Le signe (Capricorne) tient, endure, formalise. La maison (XII) est le
territoire de l'invisible, du retrait, des hôpitaux, des prisons, des
monastères, de l'inconscient, des ennemis cachés. Mercure en Capricorne
en XII fait de votre pensée une activité solitaire et discrète. Vous
pensez seul, vous écrivez sans publier, vous parlez peu de ce qui vous
occupe le plus.
Cela se vérifie. Vous tenez des carnets que personne ne lit. Vous écrivez
le matin avant que la maison ne s'éveille. Vous gardez par devers vous
des projets sur lesquels vous travaillez depuis dix ans sans en parler à
vos proches. Vous lisez des textes austères que personne autour de vous
ne pourrait suivre : monastiques, philosophiques classiques, traités
techniques anciens. Vos amis ne savent pas tout ce que vous savez.
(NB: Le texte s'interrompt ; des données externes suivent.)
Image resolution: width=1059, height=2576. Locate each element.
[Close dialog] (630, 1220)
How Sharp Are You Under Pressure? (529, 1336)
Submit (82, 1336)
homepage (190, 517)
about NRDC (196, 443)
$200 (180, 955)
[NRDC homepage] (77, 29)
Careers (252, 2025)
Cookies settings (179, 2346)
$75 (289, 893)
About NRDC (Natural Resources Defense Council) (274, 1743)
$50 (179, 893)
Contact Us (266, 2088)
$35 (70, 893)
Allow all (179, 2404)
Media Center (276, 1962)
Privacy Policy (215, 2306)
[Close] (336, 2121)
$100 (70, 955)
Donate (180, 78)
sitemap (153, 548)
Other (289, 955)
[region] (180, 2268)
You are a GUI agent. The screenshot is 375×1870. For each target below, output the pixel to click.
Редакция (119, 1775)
Vos
collègues ignorent l'ampleur de votre culture personnelle.
Vos métiers : chercheur en cabinet, archiviste de fonds anciens,
documentaliste hospitalier, écrivain qui publie sous pseudonyme,
moine-traducteur, conseiller d'arrière-plan, rédacteur fantôme,
analyste qui ne signe pas ses notes, chargé d'études dans un service
discret, conseiller technique anonyme. Vous travaillez bien dans les
fonctions qui demandent à produire sans paraître. Vous tirez votre
satisfaction du travail bien fait, pas de la reconnaissance publique.
Votre patrimoine peut s'accumuler discrètement, sans ostentation, par
épargne longue et sécurisée. À 65 ans, vos proches découvriront que vous
aviez constitué un capital qu'ils ne soupçonnaient pas.
L'isolement intellectuel peut devenir une forteresse. Vous parlez peu de
ce qui vous habite. Vos partenaires ne savent pas exactement ce que
vous pensez. Vous laissez subsister un brouillard volontaire autour de
vos convictions, de vos doutes, de vos projets. Cette retenue peut
durer une vie entière (surtout si Neptune est aussi en XII ou en aspect
serré à Mercure).
L'ombre du croisement est la pensée prisonnière. Vous risquez de tourner
en circuit fermé dans votre tête. Vous ressassez des griefs anciens,
vous rejouez des conversations perdues, vous écrivez mentalement des
lettres que vous n'enverrez jamais. Vous tenez en vous des procès
intérieurs contre des proches qui ne savent pas qu'ils sont jugés. Vous
développez des angoisses précises et silencieuses, qui s'installent dans
le corps sous forme d'insomnies, de ruminations nocturnes, de
contractions musculaires.
L'enfance avait pu être marquée par un secret de famille, une
hospitalisation longue d'un parent, une mère absente par dépression, un
deuil non dit, une vie cachée que les adultes faisaient mine d'ignorer.
Vous avez appris très tôt à penser pour vous, à ne pas demander, à ne
pas livrer (surtout si Saturne ou Pluton sont aussi en XII ou en aspect
dur à Mercure).
Le point d'évolution est de sortir la pensée du silence. Vous tenez en
vous des analyses, des intuitions, des formulations qui pourraient
servir à d'autres. Le jour où vous écrivez un texte que vous décidez de
publier, ou que vous racontez à un proche ce que vous n'aviez livré à
personne, vous transformez le monastère intérieur en transmission. La
pensée capricornienne en XII a pour vocation d'éclairer depuis l'ombre,
pas de pourrir dans l'ombre.
Les activations suivent les cycles saturniens et le passage de Saturne
en XII. Vers 7-8 ans, vous découvrez la solitude intellectuelle de
manière marquée : enfant qui lit seul, enfant qui parle peu, enfant
qu'on découvre tard. À 14 ans, l'opposition saturnienne installe votre
journal intime, votre vie intérieure cachée, vos premières rédactions
secrètes. À 21 ans, le second carré saturnien vous offre souvent une
expérience de retrait : monastère court, voyage solitaire, période de
maladie, retraite spirituelle. Le retour de Saturne, vers 28-30 ans,
ouvre un face-à-face avec l'inconscient : analyse personnelle, période
de dépression structurante, période d'écriture clandestine. À 36-37
ans, le troisième carré saturnien demande à sortir ce que vous tenez
caché. À 44 ans, l'opposition saturnienne de mi-vie ouvre la
transmission de l'invisible accumulé.
La leçon centrale est cette parole. Cesser d'écrire pour vous seul,
sortir un texte du tiroir et le mettre dans la main d'un lecteur. La
pensée qui n'est jamais transmise revient hanter celui qui la garde.